Though Chavez insists he is recovering quickly and will be fit for the presidential election campaign and October 7 vote, he claimed wrongly last year to be completely cured, so many Venezuelans are skeptical and there are rumors the cancer has spread.

Mocking the official veil of secrecy, opposition activists jest that Bocaranda has turned into Venezuela's de facto "information minister". Some of Chavez's most militant allies are furious at the attention he is getting for spreading unofficial information from shadowy sources.

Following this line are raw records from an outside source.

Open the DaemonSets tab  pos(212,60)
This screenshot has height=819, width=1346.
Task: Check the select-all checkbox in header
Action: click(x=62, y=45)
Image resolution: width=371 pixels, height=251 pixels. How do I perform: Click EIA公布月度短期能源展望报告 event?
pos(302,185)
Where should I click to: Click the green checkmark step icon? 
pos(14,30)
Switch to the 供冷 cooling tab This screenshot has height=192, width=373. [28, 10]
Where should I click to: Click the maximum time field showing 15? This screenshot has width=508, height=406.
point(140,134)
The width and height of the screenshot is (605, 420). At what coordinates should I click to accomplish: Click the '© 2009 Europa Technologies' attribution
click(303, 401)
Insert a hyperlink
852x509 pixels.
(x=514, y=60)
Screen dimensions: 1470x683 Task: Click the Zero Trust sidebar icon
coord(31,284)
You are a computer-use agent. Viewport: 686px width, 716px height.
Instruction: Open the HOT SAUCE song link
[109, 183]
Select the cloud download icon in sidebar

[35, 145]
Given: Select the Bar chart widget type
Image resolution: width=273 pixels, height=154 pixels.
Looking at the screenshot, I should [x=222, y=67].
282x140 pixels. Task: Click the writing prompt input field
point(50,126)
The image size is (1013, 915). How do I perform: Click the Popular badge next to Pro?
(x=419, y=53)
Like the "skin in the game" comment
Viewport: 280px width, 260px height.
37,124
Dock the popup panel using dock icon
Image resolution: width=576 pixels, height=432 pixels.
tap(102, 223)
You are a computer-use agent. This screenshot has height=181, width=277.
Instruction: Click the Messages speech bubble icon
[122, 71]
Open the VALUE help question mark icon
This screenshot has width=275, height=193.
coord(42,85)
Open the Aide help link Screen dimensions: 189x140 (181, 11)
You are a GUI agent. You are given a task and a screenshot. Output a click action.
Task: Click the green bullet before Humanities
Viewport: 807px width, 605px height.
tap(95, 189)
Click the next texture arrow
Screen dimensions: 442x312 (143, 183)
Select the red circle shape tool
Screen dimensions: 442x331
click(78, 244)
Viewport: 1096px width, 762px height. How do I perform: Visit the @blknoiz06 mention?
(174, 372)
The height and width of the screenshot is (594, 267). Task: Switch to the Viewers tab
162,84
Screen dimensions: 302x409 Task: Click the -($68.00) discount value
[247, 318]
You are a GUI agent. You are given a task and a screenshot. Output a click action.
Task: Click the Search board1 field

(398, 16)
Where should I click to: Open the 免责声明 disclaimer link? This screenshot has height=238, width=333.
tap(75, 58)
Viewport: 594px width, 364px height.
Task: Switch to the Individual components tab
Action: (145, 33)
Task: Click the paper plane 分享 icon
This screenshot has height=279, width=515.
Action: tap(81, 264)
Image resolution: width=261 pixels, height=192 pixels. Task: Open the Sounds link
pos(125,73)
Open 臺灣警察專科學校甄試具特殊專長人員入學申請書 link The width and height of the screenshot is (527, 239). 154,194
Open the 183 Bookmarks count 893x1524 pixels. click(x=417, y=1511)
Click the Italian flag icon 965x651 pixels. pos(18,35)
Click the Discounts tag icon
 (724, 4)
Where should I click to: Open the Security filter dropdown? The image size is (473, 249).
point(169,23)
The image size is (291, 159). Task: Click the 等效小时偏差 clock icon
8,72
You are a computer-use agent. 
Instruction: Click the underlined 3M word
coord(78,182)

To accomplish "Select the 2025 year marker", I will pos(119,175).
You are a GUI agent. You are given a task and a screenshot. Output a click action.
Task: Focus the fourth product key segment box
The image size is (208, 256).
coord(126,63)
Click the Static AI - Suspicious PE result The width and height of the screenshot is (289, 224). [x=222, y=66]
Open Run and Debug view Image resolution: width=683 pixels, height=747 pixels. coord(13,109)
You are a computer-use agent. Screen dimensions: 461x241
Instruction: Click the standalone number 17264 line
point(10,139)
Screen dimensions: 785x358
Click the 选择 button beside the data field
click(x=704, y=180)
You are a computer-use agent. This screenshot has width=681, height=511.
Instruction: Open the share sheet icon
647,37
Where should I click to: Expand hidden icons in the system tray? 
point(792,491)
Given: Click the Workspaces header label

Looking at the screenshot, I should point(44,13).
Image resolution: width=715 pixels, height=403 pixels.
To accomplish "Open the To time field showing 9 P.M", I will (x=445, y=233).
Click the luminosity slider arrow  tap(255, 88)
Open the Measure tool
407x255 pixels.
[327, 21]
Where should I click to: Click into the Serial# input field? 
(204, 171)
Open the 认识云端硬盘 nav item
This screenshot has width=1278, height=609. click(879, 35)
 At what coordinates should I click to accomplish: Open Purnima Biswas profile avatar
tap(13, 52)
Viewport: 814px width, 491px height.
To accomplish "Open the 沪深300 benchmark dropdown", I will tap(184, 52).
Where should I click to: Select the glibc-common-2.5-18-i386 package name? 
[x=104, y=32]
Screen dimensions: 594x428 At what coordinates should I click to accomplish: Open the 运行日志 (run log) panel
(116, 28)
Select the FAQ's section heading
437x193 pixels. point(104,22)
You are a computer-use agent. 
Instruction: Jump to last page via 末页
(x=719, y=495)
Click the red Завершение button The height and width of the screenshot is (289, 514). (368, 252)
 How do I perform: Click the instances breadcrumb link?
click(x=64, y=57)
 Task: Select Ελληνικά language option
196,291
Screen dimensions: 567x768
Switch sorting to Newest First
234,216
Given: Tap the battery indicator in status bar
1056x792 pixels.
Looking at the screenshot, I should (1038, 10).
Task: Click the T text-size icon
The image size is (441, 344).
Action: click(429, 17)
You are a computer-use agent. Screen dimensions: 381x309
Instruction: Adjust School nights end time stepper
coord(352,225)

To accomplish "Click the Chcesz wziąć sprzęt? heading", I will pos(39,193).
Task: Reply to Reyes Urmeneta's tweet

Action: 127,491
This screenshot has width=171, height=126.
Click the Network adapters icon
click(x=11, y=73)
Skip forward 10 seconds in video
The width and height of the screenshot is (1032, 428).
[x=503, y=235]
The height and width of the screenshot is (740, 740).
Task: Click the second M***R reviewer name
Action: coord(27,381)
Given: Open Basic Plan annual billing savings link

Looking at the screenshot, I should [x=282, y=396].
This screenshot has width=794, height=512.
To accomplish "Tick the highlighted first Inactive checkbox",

"He's sick in his soul," said Diosdado Cabello, a former military comrade of Chavez and the head of Congress. "Every day he wishes death on the 'Comandante', or is he being paid to write his lies?"

MORE SOURCES

Bocaranda says he has sources around the region, from Cuba and Colombia to Brazil and the United States, and protects them with personal meetings, constant changes of phone chips and the use of Blackberry messenger chat among other techniques.

"We always look for the formula. I love technology," he said, messages clicking from an iPad and various phones tucked in his clothes.

Since Chavez confirmed his cancer in June of 2011 - after Bocaranda's reports that officials had rubbished - the veteran journalist says he has developed even more Venezuelan government sources, mid- and lower-level officials defying the official policy of silence.

"They feel bad that people are never told the truth," said Bocaranda, wearing a newly-made T-shirt proclaiming "I don't know" to satirize the furor over his reports on Chavez's health.

Others at the radio station had shirts saying "Me neither".

On the streets, many Venezuelans consider themselves medical experts these days, or so it would seem from the endless amateur diagnostics on Chavez from bread shops to the banks.

Bocaranda is coy of giving future predictions, saying he prefers to stick to what he knows is happening in the present.

"Clearly the radiotherapy is going to depress him, it's going to really bring him down," he said, adding that Chavez allies are desperately worried about the impact of a sick candidate campaigning for re-election.

A jovial, fast-talking man who loves a joke, Bocaranda does, however, have serious concerns for his safety. He warned in a column this week that the state would be responsible for anything that happens to him or his family.

"I wanted to announce it because I'd been hearing this from three different sources," he told Reuters.